Home affordability erodes at fastest annual pace since 2004

Inman News

Despite record-high prices, homes remain much more affordable for buyers than they were in 2006, but buying power has taken a big hit lately.

Record-shattering price growth on its own may understate how much home affordability has declined over the past year, a new report suggests. 

The real cost of a home purchase rose by 27 percent in the past year after accounting for the effects of mortgage rate hikes and wage increases, according to a new report from First American Financial Corp., a title insurance company.

The company’s Real House Price Index adjusts price increases for the typical consumer’s buying power. 

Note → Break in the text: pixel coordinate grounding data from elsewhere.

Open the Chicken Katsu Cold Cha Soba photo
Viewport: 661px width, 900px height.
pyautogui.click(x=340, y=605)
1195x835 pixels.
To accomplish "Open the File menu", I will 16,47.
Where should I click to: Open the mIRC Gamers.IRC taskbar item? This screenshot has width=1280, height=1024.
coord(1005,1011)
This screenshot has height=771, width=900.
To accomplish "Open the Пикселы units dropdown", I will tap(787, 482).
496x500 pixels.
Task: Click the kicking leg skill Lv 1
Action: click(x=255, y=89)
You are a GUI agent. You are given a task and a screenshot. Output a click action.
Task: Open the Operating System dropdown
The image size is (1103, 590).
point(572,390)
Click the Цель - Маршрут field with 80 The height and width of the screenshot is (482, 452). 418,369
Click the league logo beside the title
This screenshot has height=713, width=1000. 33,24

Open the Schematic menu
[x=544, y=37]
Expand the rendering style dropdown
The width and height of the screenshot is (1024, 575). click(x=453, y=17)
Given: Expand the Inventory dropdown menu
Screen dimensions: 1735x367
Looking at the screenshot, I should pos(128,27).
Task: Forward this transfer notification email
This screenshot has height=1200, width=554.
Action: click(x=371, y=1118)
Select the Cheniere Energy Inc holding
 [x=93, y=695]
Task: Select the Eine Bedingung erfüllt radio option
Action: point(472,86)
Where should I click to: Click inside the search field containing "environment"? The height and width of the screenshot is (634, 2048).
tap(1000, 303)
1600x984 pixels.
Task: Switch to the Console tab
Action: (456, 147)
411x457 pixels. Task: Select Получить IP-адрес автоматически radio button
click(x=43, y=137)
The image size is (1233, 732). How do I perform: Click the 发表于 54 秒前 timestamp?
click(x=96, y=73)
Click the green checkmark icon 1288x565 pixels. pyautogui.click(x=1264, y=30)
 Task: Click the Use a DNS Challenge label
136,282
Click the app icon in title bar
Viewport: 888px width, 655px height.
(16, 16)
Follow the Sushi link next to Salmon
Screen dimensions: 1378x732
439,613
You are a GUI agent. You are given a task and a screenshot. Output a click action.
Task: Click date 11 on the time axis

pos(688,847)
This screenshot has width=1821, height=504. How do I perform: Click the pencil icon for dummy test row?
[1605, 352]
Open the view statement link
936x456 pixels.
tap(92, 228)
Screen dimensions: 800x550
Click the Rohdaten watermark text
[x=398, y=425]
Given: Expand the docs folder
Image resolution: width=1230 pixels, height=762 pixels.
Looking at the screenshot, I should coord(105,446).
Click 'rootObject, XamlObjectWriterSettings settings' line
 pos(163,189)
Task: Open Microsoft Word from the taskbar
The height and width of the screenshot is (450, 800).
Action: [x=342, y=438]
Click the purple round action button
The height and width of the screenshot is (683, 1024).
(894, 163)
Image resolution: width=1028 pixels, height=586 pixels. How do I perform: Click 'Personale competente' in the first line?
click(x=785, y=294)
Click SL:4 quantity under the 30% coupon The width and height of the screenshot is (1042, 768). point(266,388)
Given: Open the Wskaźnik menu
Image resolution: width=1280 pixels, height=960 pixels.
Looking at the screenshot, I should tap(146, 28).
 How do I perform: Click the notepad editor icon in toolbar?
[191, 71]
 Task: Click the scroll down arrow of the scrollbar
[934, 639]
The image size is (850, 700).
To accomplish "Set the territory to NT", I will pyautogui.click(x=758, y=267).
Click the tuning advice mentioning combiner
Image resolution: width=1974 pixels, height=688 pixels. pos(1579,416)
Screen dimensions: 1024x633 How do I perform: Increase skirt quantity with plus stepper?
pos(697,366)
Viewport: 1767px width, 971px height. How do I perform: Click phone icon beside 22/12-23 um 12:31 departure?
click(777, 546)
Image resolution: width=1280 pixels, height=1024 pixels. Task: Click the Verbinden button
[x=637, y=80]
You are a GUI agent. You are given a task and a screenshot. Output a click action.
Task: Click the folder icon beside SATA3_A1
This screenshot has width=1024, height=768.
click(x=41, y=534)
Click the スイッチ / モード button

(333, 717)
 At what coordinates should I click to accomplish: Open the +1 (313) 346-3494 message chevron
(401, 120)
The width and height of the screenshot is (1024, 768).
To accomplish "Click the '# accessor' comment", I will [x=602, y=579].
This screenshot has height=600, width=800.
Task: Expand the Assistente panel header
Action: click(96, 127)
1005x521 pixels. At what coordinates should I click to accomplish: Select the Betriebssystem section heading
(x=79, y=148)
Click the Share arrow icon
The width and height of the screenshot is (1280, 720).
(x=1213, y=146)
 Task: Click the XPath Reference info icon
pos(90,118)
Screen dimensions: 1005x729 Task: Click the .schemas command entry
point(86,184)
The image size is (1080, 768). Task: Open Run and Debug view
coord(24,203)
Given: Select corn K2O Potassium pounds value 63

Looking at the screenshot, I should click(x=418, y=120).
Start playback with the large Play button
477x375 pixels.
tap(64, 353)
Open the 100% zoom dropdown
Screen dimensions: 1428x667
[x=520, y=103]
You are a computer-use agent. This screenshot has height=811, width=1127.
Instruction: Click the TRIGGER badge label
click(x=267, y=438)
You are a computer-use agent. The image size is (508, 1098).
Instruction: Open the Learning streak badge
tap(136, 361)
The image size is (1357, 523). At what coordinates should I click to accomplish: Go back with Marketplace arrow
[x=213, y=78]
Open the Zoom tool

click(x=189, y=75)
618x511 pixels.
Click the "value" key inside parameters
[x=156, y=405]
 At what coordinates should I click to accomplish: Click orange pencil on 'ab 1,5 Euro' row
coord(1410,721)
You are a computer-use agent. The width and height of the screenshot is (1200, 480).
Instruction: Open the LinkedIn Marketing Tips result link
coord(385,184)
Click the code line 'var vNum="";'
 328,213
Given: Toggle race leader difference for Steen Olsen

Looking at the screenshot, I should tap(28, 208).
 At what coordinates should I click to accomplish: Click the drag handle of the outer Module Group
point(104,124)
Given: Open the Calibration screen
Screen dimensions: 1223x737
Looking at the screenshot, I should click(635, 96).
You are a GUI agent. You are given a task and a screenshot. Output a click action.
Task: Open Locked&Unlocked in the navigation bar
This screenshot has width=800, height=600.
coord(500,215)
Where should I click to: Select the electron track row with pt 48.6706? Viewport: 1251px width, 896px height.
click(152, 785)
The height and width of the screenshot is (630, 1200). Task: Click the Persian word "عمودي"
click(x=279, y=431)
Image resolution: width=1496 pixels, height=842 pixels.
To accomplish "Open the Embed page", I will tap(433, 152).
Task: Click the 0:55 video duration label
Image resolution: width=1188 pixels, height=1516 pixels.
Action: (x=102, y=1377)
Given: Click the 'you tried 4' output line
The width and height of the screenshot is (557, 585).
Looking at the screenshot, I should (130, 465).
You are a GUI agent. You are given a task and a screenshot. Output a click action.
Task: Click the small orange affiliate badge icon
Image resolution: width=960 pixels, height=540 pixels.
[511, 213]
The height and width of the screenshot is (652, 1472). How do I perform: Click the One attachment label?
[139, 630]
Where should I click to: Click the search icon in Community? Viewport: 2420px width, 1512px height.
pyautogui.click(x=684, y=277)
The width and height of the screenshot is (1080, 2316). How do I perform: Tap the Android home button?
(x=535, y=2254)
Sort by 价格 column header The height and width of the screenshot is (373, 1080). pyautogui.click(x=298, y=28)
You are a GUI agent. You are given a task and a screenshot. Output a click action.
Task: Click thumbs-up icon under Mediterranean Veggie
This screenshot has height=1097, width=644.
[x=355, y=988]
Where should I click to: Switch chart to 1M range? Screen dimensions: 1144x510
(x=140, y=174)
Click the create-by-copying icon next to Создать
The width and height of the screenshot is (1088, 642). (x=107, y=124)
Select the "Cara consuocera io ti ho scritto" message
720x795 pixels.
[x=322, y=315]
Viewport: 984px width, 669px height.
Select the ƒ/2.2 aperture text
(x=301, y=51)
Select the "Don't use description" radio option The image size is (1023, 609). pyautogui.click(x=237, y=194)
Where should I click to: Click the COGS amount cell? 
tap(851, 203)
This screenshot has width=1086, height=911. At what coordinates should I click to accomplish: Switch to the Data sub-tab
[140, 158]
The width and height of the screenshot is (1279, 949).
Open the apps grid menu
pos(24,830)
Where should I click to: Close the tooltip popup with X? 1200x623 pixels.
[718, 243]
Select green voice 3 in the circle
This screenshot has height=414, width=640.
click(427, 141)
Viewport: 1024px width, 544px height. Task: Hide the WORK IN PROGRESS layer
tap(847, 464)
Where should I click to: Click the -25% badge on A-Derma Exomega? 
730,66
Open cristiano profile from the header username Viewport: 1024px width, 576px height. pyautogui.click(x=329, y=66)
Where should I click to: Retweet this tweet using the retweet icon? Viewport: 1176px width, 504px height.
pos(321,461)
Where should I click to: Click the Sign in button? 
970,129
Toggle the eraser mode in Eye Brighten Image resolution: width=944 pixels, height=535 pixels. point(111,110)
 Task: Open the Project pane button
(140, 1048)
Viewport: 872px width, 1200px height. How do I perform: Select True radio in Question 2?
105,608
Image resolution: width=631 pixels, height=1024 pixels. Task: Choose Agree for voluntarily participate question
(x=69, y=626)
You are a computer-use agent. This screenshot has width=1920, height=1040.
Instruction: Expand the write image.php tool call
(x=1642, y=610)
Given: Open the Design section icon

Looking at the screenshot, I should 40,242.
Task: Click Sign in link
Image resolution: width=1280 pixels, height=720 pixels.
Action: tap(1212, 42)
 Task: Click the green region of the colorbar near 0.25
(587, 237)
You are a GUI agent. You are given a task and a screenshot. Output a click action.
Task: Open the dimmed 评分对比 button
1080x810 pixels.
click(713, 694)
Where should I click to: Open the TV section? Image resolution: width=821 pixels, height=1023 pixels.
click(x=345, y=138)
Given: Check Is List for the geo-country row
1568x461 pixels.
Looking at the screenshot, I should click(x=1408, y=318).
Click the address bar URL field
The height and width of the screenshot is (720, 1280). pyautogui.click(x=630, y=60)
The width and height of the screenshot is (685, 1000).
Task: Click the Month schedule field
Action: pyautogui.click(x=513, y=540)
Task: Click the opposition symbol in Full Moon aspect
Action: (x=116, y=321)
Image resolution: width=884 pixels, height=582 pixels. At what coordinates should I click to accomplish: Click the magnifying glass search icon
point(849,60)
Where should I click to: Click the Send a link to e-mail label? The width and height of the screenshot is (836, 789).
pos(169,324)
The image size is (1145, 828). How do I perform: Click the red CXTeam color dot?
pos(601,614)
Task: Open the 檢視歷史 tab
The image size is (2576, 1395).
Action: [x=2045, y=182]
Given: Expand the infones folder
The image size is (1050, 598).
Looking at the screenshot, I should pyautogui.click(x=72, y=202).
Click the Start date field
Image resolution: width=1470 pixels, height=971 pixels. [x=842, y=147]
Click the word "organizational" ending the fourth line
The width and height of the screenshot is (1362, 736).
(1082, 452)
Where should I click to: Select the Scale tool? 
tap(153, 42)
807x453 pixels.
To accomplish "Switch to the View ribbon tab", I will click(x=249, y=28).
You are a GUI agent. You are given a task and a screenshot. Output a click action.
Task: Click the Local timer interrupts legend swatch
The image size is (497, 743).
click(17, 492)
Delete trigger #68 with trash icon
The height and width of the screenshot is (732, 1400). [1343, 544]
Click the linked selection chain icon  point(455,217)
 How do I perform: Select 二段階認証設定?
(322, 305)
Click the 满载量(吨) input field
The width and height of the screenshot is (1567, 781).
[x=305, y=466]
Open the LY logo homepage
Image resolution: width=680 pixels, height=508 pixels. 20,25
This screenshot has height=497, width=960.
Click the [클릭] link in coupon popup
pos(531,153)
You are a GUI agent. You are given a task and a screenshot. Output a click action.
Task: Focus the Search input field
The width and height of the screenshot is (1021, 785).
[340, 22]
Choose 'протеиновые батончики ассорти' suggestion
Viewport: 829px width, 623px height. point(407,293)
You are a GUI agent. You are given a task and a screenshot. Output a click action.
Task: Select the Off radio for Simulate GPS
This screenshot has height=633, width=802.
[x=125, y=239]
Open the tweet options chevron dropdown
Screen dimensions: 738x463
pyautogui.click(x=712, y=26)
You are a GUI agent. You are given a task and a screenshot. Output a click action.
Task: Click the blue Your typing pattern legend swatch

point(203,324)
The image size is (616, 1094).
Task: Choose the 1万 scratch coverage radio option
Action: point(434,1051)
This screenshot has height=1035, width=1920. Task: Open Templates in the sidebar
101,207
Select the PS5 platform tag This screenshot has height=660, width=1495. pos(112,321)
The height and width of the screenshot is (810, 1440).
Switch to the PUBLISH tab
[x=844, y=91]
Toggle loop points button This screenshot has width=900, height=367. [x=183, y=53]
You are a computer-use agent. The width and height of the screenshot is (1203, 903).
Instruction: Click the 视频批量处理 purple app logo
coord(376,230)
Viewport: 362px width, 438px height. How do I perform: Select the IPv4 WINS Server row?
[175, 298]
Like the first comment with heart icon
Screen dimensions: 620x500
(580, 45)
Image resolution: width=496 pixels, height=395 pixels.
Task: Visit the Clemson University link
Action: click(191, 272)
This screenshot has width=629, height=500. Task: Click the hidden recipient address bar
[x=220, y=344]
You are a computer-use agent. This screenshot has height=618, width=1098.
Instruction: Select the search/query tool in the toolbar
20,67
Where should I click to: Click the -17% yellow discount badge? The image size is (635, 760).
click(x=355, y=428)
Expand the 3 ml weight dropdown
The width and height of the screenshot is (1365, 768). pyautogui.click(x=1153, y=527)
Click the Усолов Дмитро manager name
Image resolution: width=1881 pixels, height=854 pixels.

“Even though household income increased 5 percent since January 2021, it was not enough to offset the negative impact on consumer house-buying power from higher rates and fast rising nominal prices,” First American Chief Economist Mark Fleming said in the report.

Still, the typical home sold in January remained much more affordable than during the run-up to the housing crash of 2007. 

Salaries are higher today than they were during the bubble. But mortgage rates also remain far lower than they were in 2006, even after their climb in recent months.

“Household incomes today are nearly 48 percent greater than April 2006 and the average mortgage rate is over 3 percentage points below its April 2006 level,” Fleming said in the report. “In fact, real house prices nationally are at the same level they were in 2000.”

The result? The typical home costs the typical consumer roughly two-thirds as much as it did in the housing boom. That’s still a lot of buffer for the average buyer.

But that buffer does appear to be eroding. The decline in affordability over the last year represents the largest drop in any 12-month period since 2004. 

The increase was particularly sharp in the winter months. The company’s estimate of real home prices rose 6 percent from December to January alone, spurred in part by a 4 percent drop in household buying power.

This approach demonstrates how merely comparing today’s sale prices to those of previous years misses key insights from changes to mortgage rates and income that occurred over the same period.

In January, sale prices were 47 percent higher than at their housing-boom peak in 2006. But after considering wage growth and mortgage rate declines, today’s house prices are actually 30 percent lower than they were then, the report estimates.

While homeownership remains relatively attainable for many buyers, Fleming said he expects affordability to continue to trend downward for the foreseeable future.

 “In the near term, affordability is likely to wane further nationally as rising mortgage rates and increasing house prices continue to outpace gains in household income,” Fleming said in the report.